**Problem**
Set down, please, exactly the lines below that run from the line with "Click the PROPERTY PRICING title box" to the line with "Given: Click the British Columbia link", both lines included.

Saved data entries
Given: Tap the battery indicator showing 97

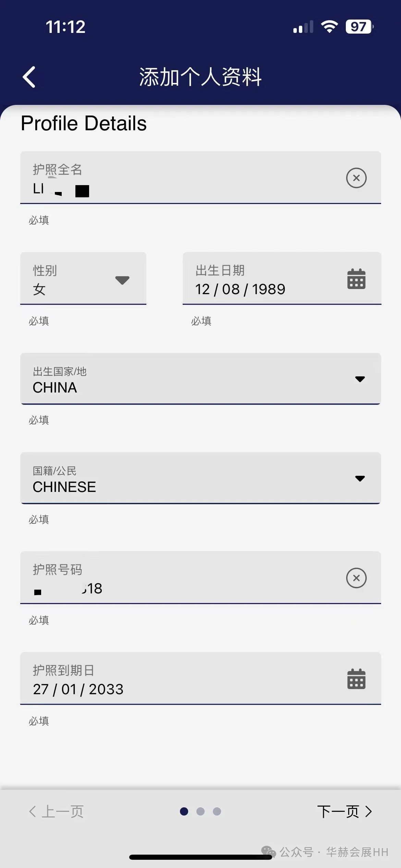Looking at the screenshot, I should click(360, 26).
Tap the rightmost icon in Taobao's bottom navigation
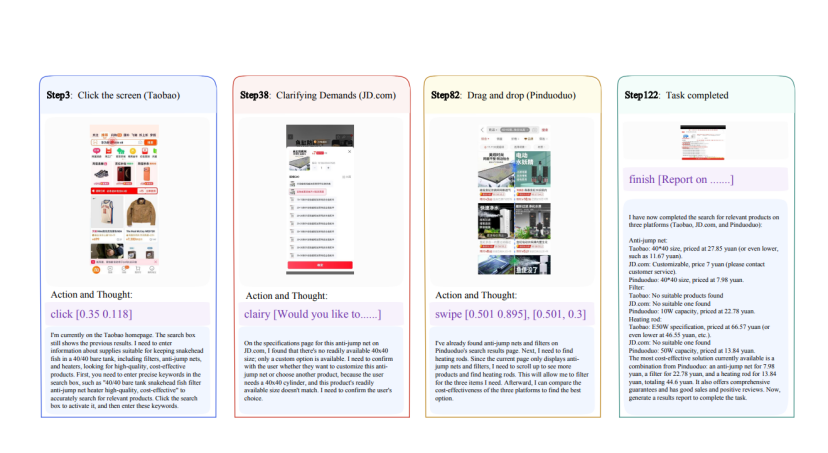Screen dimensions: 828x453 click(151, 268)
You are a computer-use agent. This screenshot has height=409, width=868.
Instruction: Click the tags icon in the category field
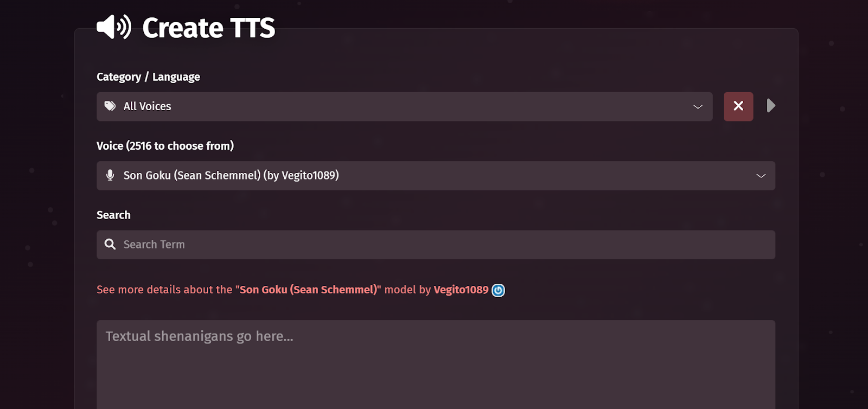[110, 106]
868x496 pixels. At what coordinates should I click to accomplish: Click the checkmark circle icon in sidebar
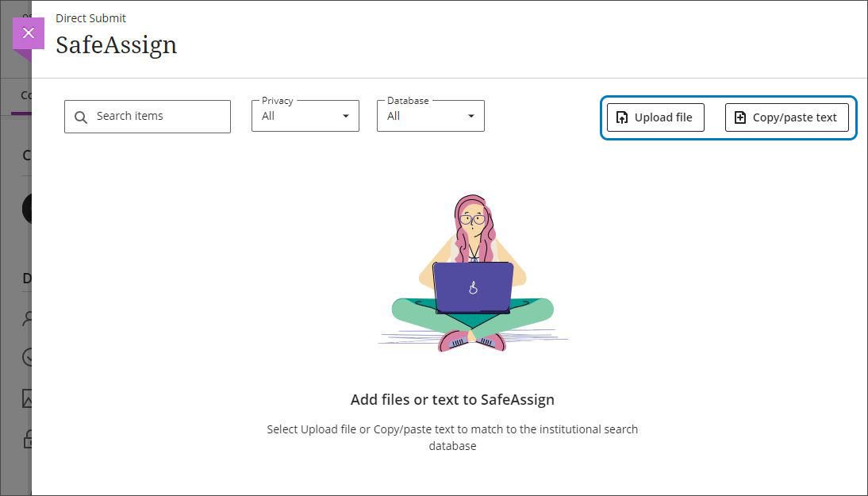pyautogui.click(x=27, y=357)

---

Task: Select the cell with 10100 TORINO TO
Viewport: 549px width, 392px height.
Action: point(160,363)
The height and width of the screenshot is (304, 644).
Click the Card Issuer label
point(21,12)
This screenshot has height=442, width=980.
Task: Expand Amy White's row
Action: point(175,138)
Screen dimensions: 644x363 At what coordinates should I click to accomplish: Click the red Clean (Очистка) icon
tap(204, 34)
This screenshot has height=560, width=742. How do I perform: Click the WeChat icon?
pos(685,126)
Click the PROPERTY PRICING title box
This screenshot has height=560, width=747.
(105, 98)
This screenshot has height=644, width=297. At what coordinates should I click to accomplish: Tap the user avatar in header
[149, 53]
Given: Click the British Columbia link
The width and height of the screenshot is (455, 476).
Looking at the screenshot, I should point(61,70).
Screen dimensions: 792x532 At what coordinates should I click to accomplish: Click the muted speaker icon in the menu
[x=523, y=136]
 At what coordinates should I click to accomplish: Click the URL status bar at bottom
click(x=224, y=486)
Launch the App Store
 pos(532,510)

**Solution for this task**
Click the PROPERTY PRICING title box
This screenshot has height=560, width=747.
(105, 98)
This screenshot has height=644, width=297. At what coordinates should I click to accomplish: Tap the user avatar in header
[149, 53]
Given: Click the British Columbia link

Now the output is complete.